Les épreuves écrites du baccalauréat session 2018 débutent ce mercredi 11 juillet sur toute l’étendue du territoire national. Le ministre de l’Enseignement supérieur prévient que des mesures sont prises pour traquer les fraudeurs.

Après une année scolaire marquée par des perturbations, c’est l’heure de vérité pour les candidats à l’obtention du premier diplôme universitaire. Cette année, ils sont au total 59 812 candidats, dont 18 368 filles, soit 30,7% des effectifs autorisés à passer les examens du baccalauréat, soit une augmentation d’environ 13 000 candidats par rapport l’année précédente. Ils passeront les épreuves dans 125 centres repartis sur l’ensemble du territoire national. Parmi les 59.812 candidats, 56.743 candidats composeront pour le BAC secondaire général, 1.686 pour le BAC technique, 1.383 pour le BAC professionnel.

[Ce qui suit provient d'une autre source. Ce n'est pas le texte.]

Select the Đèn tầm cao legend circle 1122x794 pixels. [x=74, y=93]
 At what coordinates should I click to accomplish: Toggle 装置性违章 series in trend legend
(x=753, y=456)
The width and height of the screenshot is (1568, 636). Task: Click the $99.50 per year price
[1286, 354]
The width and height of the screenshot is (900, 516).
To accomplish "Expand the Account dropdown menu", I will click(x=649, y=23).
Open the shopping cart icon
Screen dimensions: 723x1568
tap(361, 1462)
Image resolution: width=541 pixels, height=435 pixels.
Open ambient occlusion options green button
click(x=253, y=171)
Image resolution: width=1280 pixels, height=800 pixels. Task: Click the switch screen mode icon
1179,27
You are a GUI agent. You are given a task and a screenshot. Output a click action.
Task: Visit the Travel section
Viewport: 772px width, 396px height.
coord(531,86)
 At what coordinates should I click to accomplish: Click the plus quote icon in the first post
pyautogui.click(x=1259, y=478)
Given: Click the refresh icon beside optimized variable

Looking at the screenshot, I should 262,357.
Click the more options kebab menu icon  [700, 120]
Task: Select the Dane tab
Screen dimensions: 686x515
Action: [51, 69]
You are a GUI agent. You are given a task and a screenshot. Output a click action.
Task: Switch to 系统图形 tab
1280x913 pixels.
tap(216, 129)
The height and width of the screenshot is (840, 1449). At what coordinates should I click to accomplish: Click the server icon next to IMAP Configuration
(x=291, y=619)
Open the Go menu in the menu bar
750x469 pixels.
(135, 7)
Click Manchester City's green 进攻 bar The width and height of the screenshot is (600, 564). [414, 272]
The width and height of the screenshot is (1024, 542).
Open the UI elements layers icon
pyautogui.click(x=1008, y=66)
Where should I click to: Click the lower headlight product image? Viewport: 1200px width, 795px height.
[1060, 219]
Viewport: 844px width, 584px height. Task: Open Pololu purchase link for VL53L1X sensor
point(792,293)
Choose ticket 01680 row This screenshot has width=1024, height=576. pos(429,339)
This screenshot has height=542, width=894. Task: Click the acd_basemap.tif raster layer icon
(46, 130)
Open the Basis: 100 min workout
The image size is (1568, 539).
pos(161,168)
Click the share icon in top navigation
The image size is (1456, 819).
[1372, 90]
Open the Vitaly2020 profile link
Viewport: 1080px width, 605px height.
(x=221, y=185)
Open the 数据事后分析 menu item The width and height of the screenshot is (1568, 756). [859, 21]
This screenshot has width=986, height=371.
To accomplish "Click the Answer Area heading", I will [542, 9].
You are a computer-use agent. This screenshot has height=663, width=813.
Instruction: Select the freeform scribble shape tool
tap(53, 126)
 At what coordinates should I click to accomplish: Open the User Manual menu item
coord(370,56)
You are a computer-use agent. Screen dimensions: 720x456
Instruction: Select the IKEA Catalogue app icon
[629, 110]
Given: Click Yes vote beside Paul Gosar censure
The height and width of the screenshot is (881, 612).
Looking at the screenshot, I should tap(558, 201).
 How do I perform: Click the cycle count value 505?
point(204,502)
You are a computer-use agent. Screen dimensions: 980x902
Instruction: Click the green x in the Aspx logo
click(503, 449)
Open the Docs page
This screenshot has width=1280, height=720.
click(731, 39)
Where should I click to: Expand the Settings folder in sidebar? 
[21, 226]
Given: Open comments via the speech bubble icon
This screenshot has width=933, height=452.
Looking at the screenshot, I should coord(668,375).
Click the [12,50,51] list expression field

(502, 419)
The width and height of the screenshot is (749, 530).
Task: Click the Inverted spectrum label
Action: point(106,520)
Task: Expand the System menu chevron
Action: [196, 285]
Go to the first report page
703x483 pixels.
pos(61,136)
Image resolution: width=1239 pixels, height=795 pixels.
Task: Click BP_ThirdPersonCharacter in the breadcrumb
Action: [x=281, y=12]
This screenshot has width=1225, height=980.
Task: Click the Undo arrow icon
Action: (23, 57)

Á l’endroit des élèves, le ministre de l’Enseignement supérieur, de la Recherche et de l’Innovation, Yahouza Sadissou, dans le message prononcé à la veille du démarrage des examens, il les a invités à ne compter que sur leurs propres efforts. « Je saisis cette occasion solennelle pour inviter et encourager les candidats à ne compter que sur leurs propres efforts, à bannir toute tentative de recherche des facilités par la fraude ou d’autres pratiques malsaines », a-t-il déclaré avant d’appeler les correcteurs, surveillants et tous les animateurs de jurys à plus de rigueur, tout en avertissant que  des dispositions sont prises pour traquer et mettre hors d’état de nuire tous ceux qui seraient tentés par les actes de fraude, de corruption ou de toute autre action assimilée. « Mon département, à travers le service des examens du BAC est plus que jamais déterminé à garantir la crédibilité des examens », a assuré le ministre de l’Enseignement supérieur.

La tenue de ces examens intervient après une année scolaire marquée par une série de perturbations, notamment les grèves observées par les scolaires à partir de février de 2018, suite à l’agression d’un enseignant chercheur à l’Université de Niamey par des étudiants, suivie de l’exclusion de certains membres de l’Union des étudiants nigériens à l’Université de Niamey (UENUN). Toutefois, des efforts consentis par les partenaires de l’éducation ont permis de sauver l’année scolaire et de pouvoir organiser les examens.

Ce qui constitue d’ailleurs un sentiment de satisfaction pour le ministre de l’Enseignement supérieur, de la recherche et de l’Innovation. « Ma joie est d’autant immense, car nous sommes parvenus, grâce au concours de tous les acteurs de l’éducation, à sauver l’année 2017-2018, émaillée de perturbations », a-t-il. Le ministre a saisi cette opportunité pour remercier tous ceux qui ont contribué à ce succès. « Á tous ceux qui ont contribué à ce succès, j’adresse au nom du Président de la République, Chef de l’Etat, SE Issoufou Mahamadou, et au nom du Premier Ministre, Chef de Gouvernement SEM Brigi Rafini, mes sincères remerciements », a dit le ministre de l’Enseignement supérieur qui n’a pas manqué de saluer particulièrement « l’engament des enseignantes et des enseignants pour le sacrifice consenti dans l’opération de sauvetage » de l’année scolaire 2017-2018.